(Saved entries)
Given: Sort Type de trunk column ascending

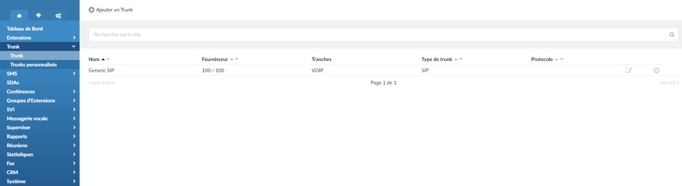Looking at the screenshot, I should pyautogui.click(x=456, y=59).
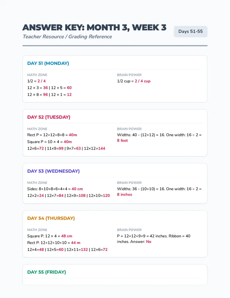Click the Square P 48 cm line
Viewport: 230px width, 298px height.
pos(50,236)
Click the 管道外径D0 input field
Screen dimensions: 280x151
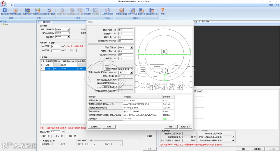[x=126, y=30]
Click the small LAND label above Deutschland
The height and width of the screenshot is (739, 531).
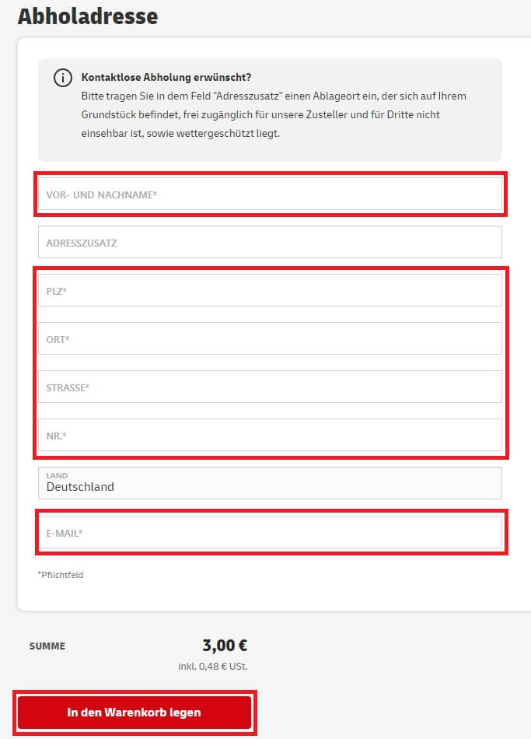[57, 475]
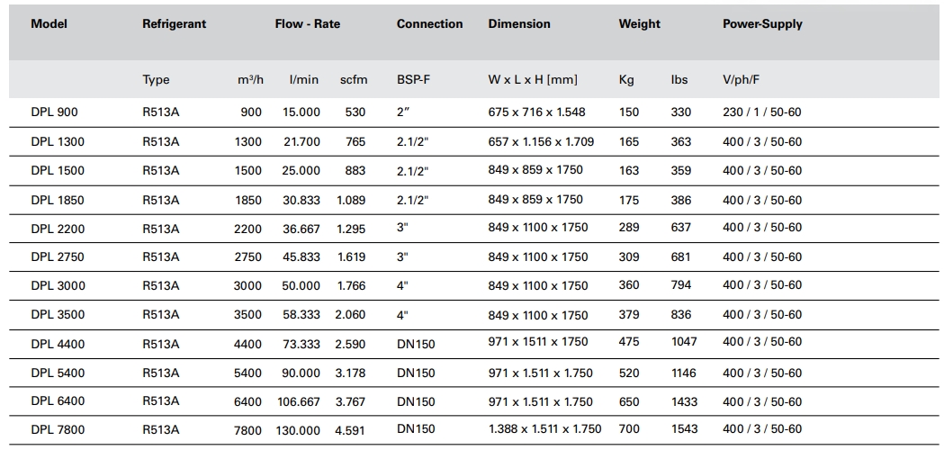Select the BSP-F subheader
This screenshot has width=944, height=450.
pos(413,79)
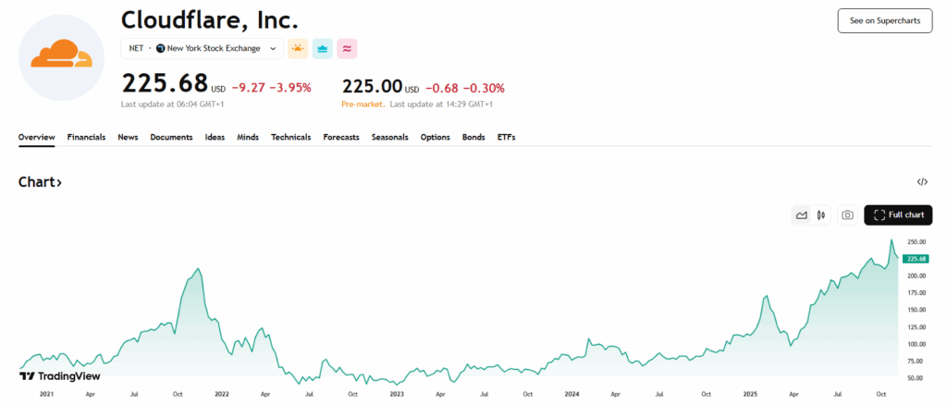
Task: Click the 225.68 price label on axis
Action: point(917,259)
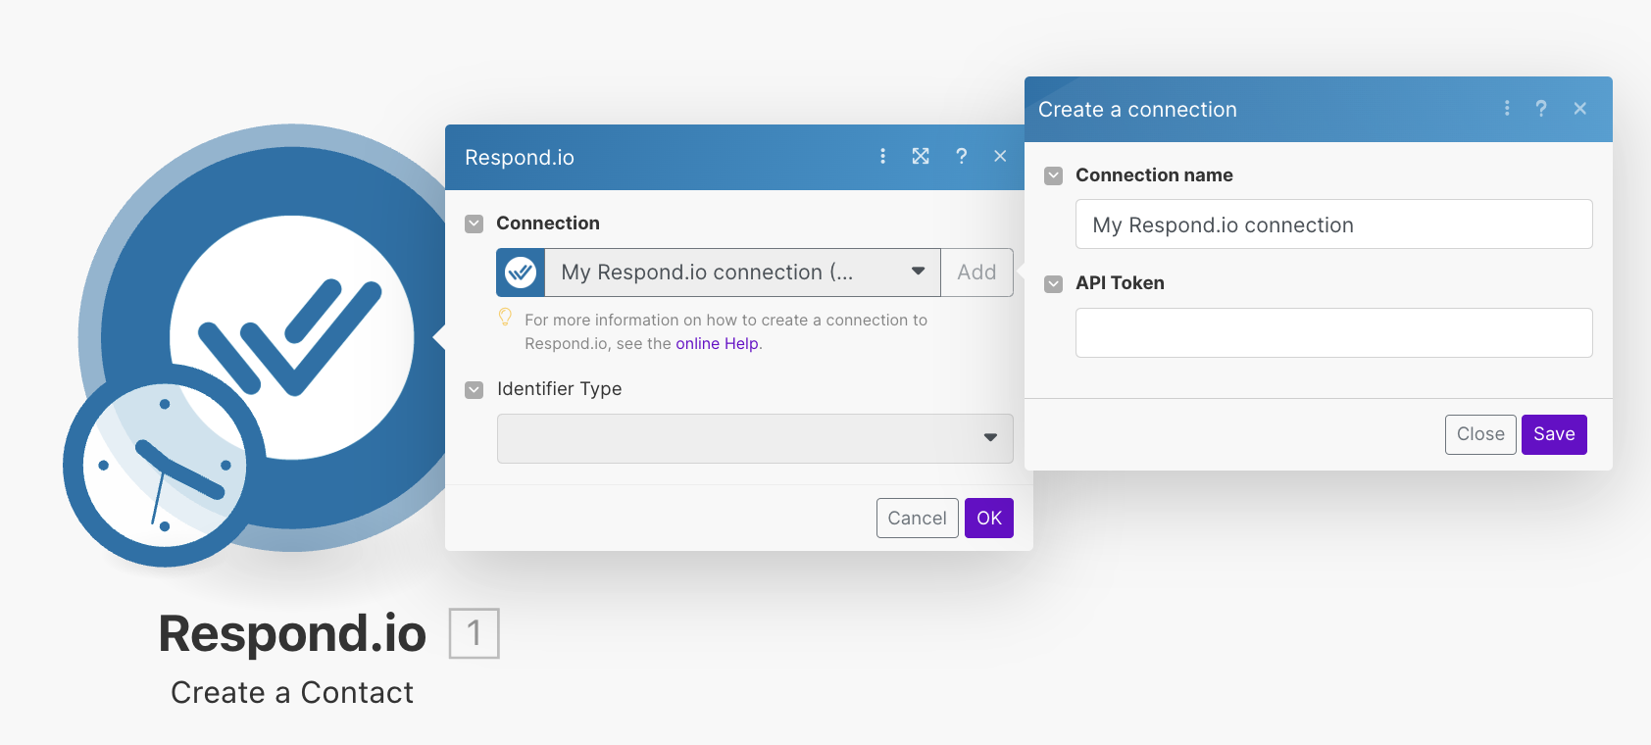Click help question mark in Create a connection

pos(1541,108)
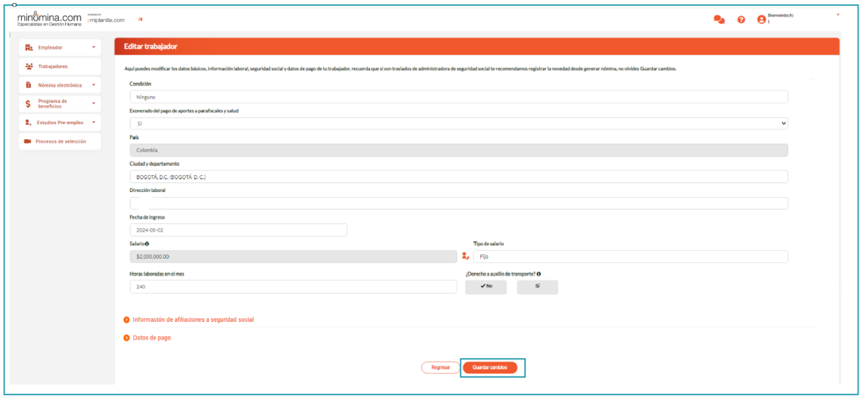Click the small orange icon beside miplanilla.com
Screen dimensions: 863x399
tap(140, 19)
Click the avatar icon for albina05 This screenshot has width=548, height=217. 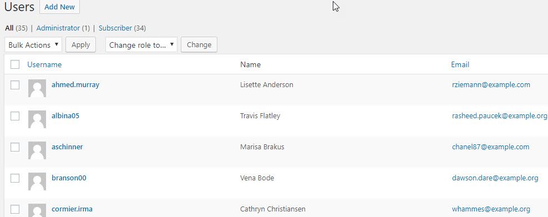click(x=37, y=119)
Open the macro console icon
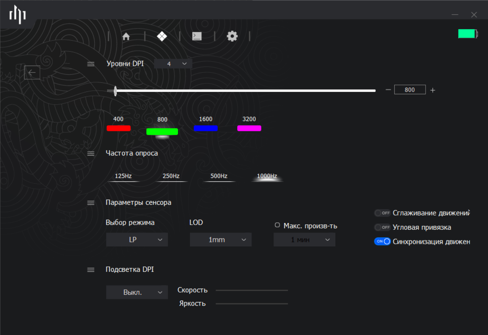488x335 pixels. click(x=197, y=36)
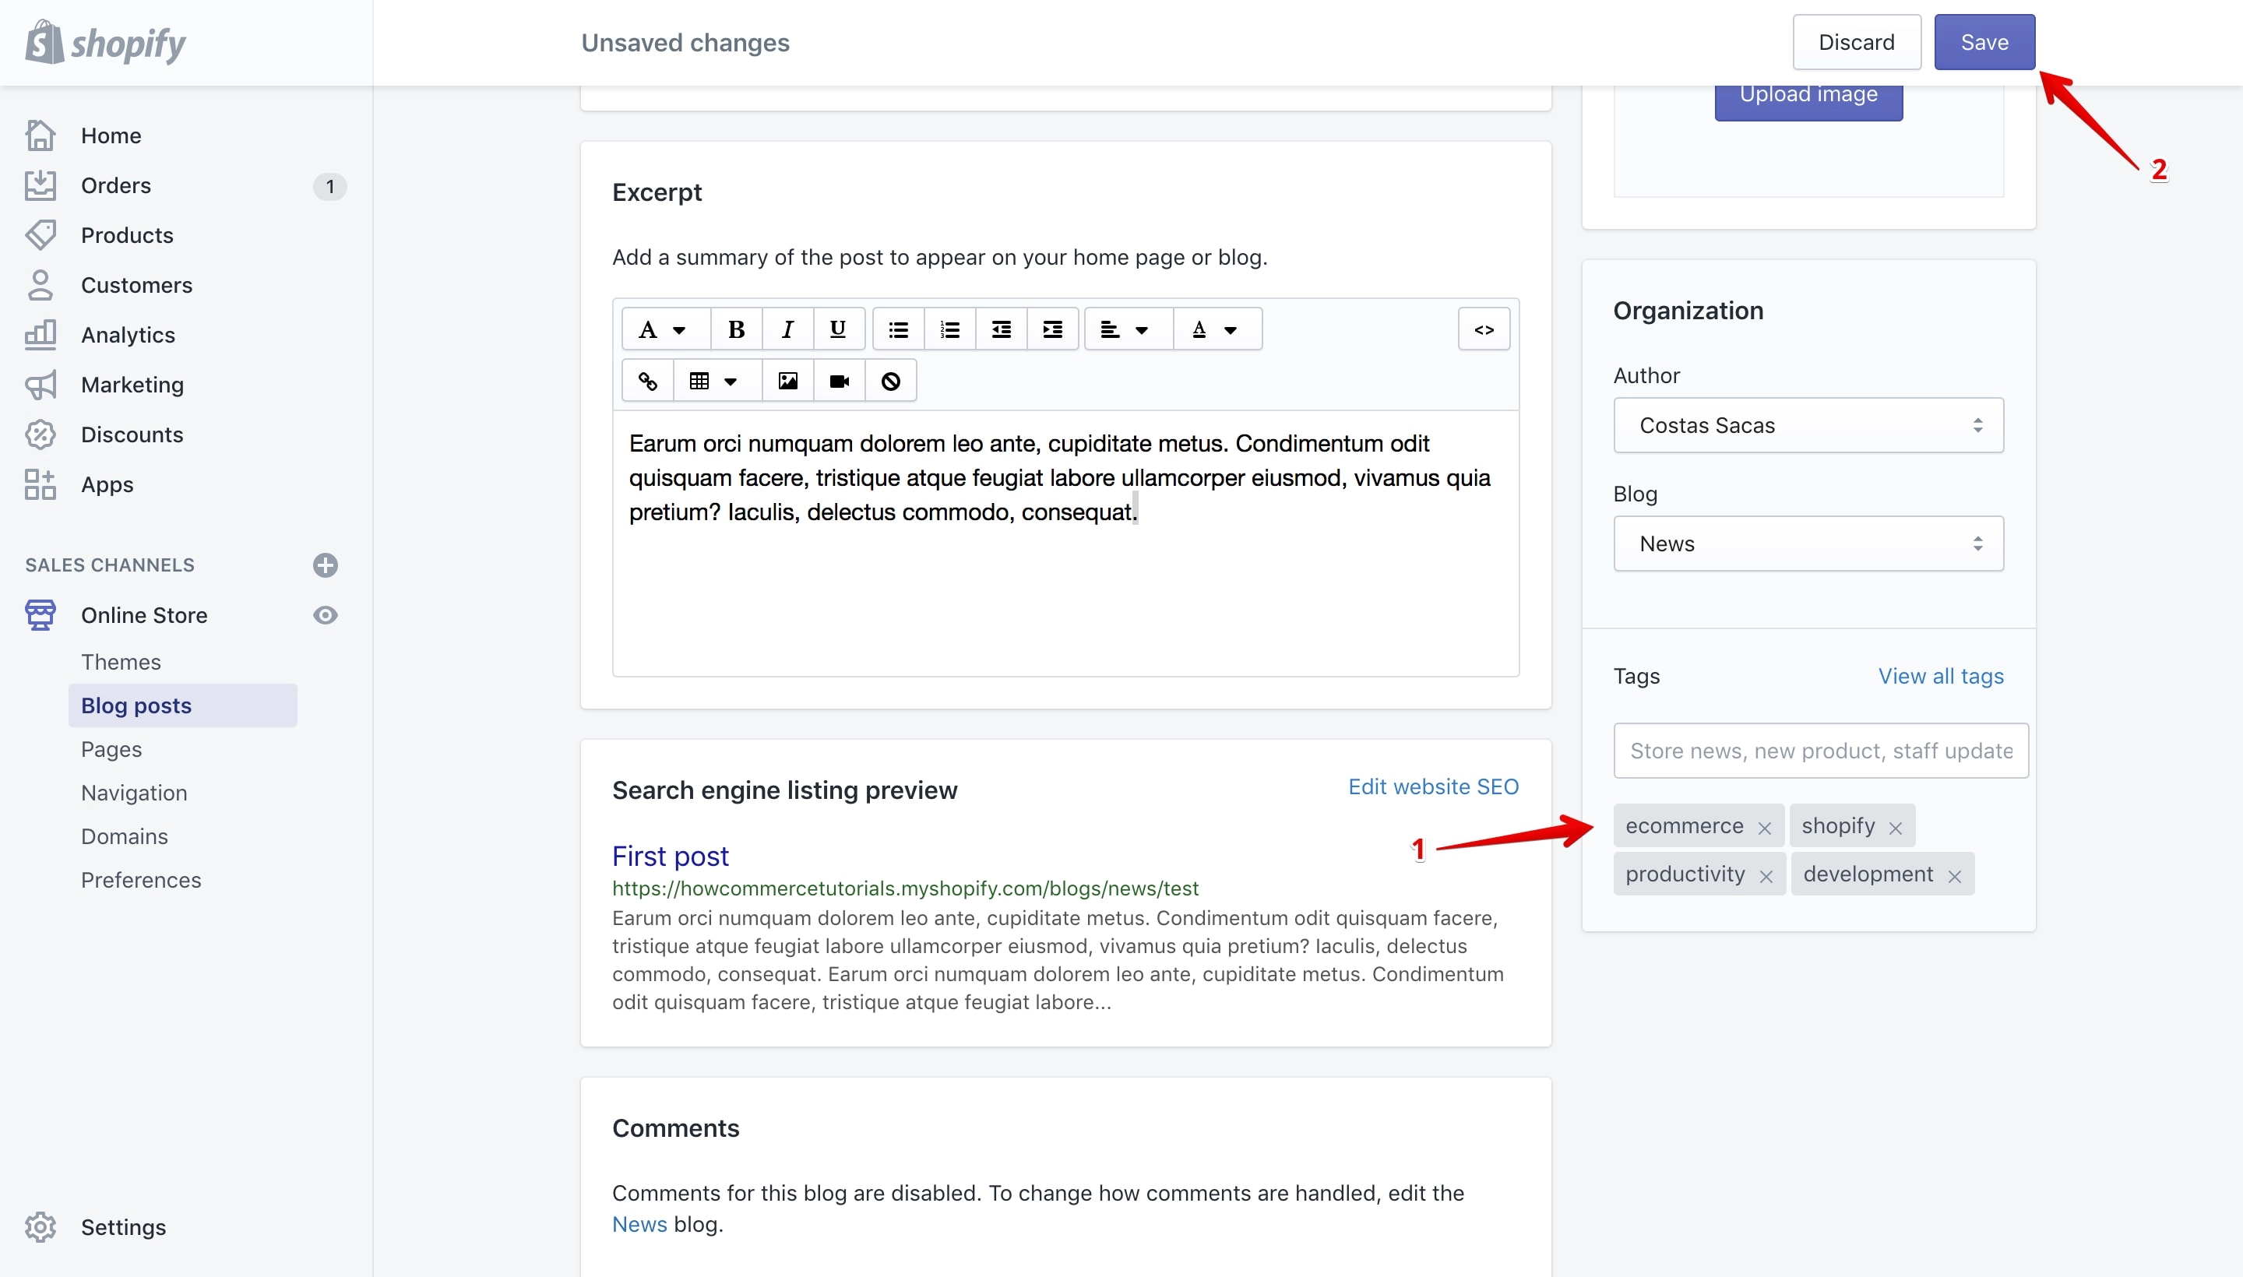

> [PROBLEM STATEMENT]: Retype the entries above exactly, starting at their first line and ending with the line that holds "Click the small LAND label above Deutschland"; pictures stay out.

> [YOUR RESPONSE]:
Given: Sort Type de trunk column ascending

Looking at the screenshot, I should pyautogui.click(x=456, y=59).
Click the Square P 48 cm line
Viewport: 230px width, 298px height.
pos(50,236)
Click the 管道外径D0 input field
Screen dimensions: 280x151
[x=126, y=30]
Click the small LAND label above Deutschland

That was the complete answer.